--- BEGIN ---
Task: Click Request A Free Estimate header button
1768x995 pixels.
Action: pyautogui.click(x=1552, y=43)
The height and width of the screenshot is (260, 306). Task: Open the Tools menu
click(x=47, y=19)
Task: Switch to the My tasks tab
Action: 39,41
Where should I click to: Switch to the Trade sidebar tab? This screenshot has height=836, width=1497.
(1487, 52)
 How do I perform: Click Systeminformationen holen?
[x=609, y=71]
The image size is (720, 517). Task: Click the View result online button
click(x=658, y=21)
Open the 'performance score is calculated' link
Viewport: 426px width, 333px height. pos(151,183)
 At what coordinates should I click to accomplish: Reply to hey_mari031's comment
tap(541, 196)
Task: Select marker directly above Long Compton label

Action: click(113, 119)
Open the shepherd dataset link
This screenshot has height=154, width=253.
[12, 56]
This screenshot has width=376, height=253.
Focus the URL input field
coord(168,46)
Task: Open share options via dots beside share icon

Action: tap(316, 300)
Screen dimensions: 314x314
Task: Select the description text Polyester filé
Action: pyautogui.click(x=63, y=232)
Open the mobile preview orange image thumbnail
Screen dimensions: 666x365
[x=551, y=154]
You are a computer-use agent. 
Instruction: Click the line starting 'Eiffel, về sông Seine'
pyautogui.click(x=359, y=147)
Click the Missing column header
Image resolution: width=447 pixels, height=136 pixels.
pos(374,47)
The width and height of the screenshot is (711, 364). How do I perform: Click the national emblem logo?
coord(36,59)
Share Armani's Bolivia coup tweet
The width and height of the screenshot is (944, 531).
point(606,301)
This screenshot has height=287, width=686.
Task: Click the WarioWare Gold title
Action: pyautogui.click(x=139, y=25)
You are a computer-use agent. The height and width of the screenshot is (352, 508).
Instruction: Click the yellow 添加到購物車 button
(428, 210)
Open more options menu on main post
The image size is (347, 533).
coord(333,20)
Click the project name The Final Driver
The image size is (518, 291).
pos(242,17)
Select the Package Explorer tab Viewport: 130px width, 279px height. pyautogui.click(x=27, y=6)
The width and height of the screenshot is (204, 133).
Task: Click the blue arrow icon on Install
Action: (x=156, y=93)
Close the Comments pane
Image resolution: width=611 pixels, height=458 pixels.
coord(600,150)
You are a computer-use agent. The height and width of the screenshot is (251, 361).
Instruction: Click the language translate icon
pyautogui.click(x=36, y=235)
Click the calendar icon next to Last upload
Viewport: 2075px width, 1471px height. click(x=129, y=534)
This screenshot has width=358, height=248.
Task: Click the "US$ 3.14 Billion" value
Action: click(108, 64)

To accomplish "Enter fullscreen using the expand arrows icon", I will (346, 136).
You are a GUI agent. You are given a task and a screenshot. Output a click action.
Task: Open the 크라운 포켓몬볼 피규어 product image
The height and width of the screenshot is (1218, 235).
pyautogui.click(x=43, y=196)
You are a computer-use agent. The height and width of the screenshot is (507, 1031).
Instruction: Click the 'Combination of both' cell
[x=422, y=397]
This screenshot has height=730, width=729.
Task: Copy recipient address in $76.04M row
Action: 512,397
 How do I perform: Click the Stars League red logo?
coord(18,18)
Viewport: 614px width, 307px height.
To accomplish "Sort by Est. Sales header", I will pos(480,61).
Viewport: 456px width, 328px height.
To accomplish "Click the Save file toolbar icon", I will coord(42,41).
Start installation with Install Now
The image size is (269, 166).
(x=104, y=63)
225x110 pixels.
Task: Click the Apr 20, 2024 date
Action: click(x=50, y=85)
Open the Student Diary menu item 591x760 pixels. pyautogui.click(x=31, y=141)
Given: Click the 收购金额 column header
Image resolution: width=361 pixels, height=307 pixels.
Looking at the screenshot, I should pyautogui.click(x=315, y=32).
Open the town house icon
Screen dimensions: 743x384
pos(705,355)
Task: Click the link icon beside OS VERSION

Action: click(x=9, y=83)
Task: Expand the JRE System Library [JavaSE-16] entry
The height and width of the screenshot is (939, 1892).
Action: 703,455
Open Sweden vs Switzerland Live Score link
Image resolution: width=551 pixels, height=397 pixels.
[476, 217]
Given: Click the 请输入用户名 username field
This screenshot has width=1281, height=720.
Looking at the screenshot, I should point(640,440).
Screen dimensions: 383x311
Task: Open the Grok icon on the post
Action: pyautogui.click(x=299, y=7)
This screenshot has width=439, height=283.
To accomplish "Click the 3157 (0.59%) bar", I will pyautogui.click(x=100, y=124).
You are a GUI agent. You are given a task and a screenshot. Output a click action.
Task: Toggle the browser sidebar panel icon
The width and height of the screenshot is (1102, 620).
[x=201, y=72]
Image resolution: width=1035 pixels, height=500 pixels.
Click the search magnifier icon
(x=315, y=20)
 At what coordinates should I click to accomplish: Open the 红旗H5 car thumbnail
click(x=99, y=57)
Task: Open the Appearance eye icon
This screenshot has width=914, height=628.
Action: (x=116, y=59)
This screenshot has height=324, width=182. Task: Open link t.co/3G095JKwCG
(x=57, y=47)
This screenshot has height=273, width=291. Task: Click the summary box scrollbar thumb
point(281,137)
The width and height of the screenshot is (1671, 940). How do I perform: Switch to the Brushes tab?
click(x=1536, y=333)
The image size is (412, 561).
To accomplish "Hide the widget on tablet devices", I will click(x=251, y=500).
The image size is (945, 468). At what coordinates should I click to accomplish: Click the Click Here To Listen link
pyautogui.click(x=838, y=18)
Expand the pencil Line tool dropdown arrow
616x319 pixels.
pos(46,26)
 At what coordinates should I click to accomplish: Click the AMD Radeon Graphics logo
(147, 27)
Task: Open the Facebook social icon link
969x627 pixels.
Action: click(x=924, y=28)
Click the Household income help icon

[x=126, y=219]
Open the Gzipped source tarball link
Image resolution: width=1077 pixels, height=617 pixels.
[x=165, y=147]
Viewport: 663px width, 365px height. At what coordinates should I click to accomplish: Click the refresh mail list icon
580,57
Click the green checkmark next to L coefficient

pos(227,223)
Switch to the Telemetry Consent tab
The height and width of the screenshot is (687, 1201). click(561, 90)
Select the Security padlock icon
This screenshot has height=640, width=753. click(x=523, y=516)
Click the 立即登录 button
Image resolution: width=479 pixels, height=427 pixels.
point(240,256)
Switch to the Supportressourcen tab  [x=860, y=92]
--- END ---
## TASK
Please write out all the lines again, replacing "Household income" with "Annual income" and leaving everything else unchanged.

## EXERCISE ANSWER
Task: Click Request A Free Estimate header button
1768x995 pixels.
Action: pyautogui.click(x=1552, y=43)
The height and width of the screenshot is (260, 306). Task: Open the Tools menu
click(x=47, y=19)
Task: Switch to the My tasks tab
Action: 39,41
Where should I click to: Switch to the Trade sidebar tab? This screenshot has height=836, width=1497.
(1487, 52)
 How do I perform: Click Systeminformationen holen?
[x=609, y=71]
The image size is (720, 517). Task: Click the View result online button
click(x=658, y=21)
Open the 'performance score is calculated' link
Viewport: 426px width, 333px height. pos(151,183)
 At what coordinates should I click to accomplish: Reply to hey_mari031's comment
tap(541, 196)
Task: Select marker directly above Long Compton label

Action: click(113, 119)
Open the shepherd dataset link
This screenshot has height=154, width=253.
[12, 56]
This screenshot has width=376, height=253.
Focus the URL input field
coord(168,46)
Task: Open share options via dots beside share icon

Action: tap(316, 300)
Screen dimensions: 314x314
Task: Select the description text Polyester filé
Action: pyautogui.click(x=63, y=232)
Open the mobile preview orange image thumbnail
Screen dimensions: 666x365
[x=551, y=154]
You are a computer-use agent. 
Instruction: Click the line starting 'Eiffel, về sông Seine'
pyautogui.click(x=359, y=147)
Click the Missing column header
Image resolution: width=447 pixels, height=136 pixels.
pos(374,47)
The width and height of the screenshot is (711, 364). How do I perform: Click the national emblem logo?
coord(36,59)
Share Armani's Bolivia coup tweet
The width and height of the screenshot is (944, 531).
point(606,301)
This screenshot has height=287, width=686.
Task: Click the WarioWare Gold title
Action: pyautogui.click(x=139, y=25)
You are a computer-use agent. The height and width of the screenshot is (352, 508).
Instruction: Click the yellow 添加到購物車 button
(428, 210)
Open more options menu on main post
The image size is (347, 533).
coord(333,20)
Click the project name The Final Driver
The image size is (518, 291).
pos(242,17)
Select the Package Explorer tab Viewport: 130px width, 279px height. pyautogui.click(x=27, y=6)
The width and height of the screenshot is (204, 133).
Task: Click the blue arrow icon on Install
Action: (x=156, y=93)
Close the Comments pane
Image resolution: width=611 pixels, height=458 pixels.
coord(600,150)
You are a computer-use agent. The height and width of the screenshot is (251, 361).
Instruction: Click the language translate icon
pyautogui.click(x=36, y=235)
Click the calendar icon next to Last upload
Viewport: 2075px width, 1471px height. click(x=129, y=534)
This screenshot has width=358, height=248.
Task: Click the "US$ 3.14 Billion" value
Action: click(108, 64)

To accomplish "Enter fullscreen using the expand arrows icon", I will (346, 136).
You are a GUI agent. You are given a task and a screenshot. Output a click action.
Task: Open the 크라운 포켓몬볼 피규어 product image
The height and width of the screenshot is (1218, 235).
pyautogui.click(x=43, y=196)
You are a computer-use agent. The height and width of the screenshot is (507, 1031).
Instruction: Click the 'Combination of both' cell
[x=422, y=397]
This screenshot has height=730, width=729.
Task: Copy recipient address in $76.04M row
Action: 512,397
 How do I perform: Click the Stars League red logo?
coord(18,18)
Viewport: 614px width, 307px height.
To accomplish "Sort by Est. Sales header", I will pos(480,61).
Viewport: 456px width, 328px height.
To accomplish "Click the Save file toolbar icon", I will coord(42,41).
Start installation with Install Now
The image size is (269, 166).
(x=104, y=63)
225x110 pixels.
Task: Click the Apr 20, 2024 date
Action: click(x=50, y=85)
Open the Student Diary menu item 591x760 pixels. pyautogui.click(x=31, y=141)
Given: Click the 收购金额 column header
Image resolution: width=361 pixels, height=307 pixels.
Looking at the screenshot, I should pyautogui.click(x=315, y=32).
Open the town house icon
Screen dimensions: 743x384
pos(705,355)
Task: Click the link icon beside OS VERSION

Action: click(x=9, y=83)
Task: Expand the JRE System Library [JavaSE-16] entry
The height and width of the screenshot is (939, 1892).
Action: 703,455
Open Sweden vs Switzerland Live Score link
Image resolution: width=551 pixels, height=397 pixels.
[476, 217]
Given: Click the 请输入用户名 username field
This screenshot has width=1281, height=720.
Looking at the screenshot, I should point(640,440).
Screen dimensions: 383x311
Task: Open the Grok icon on the post
Action: pyautogui.click(x=299, y=7)
This screenshot has width=439, height=283.
To accomplish "Click the 3157 (0.59%) bar", I will pyautogui.click(x=100, y=124).
You are a GUI agent. You are given a task and a screenshot. Output a click action.
Task: Toggle the browser sidebar panel icon
The width and height of the screenshot is (1102, 620).
[x=201, y=72]
Image resolution: width=1035 pixels, height=500 pixels.
Click the search magnifier icon
(x=315, y=20)
 At what coordinates should I click to accomplish: Open the 红旗H5 car thumbnail
click(x=99, y=57)
Task: Open the Appearance eye icon
This screenshot has width=914, height=628.
Action: (x=116, y=59)
This screenshot has height=324, width=182. Task: Open link t.co/3G095JKwCG
(x=57, y=47)
This screenshot has height=273, width=291. Task: Click the summary box scrollbar thumb
point(281,137)
The width and height of the screenshot is (1671, 940). How do I perform: Switch to the Brushes tab?
click(x=1536, y=333)
The image size is (412, 561).
To accomplish "Hide the widget on tablet devices", I will click(x=251, y=500).
The image size is (945, 468). At what coordinates should I click to accomplish: Click the Click Here To Listen link
pyautogui.click(x=838, y=18)
Expand the pencil Line tool dropdown arrow
616x319 pixels.
pos(46,26)
 At what coordinates should I click to accomplish: Click the AMD Radeon Graphics logo
(147, 27)
Task: Open the Facebook social icon link
969x627 pixels.
Action: click(x=924, y=28)
Click the Annual income help icon

[x=126, y=219]
Open the Gzipped source tarball link
Image resolution: width=1077 pixels, height=617 pixels.
[x=165, y=147]
Viewport: 663px width, 365px height. At what coordinates should I click to accomplish: Click the refresh mail list icon
580,57
Click the green checkmark next to L coefficient

pos(227,223)
Switch to the Telemetry Consent tab
The height and width of the screenshot is (687, 1201). click(561, 90)
Select the Security padlock icon
This screenshot has height=640, width=753. click(x=523, y=516)
Click the 立即登录 button
Image resolution: width=479 pixels, height=427 pixels.
point(240,256)
Switch to the Supportressourcen tab  [x=860, y=92]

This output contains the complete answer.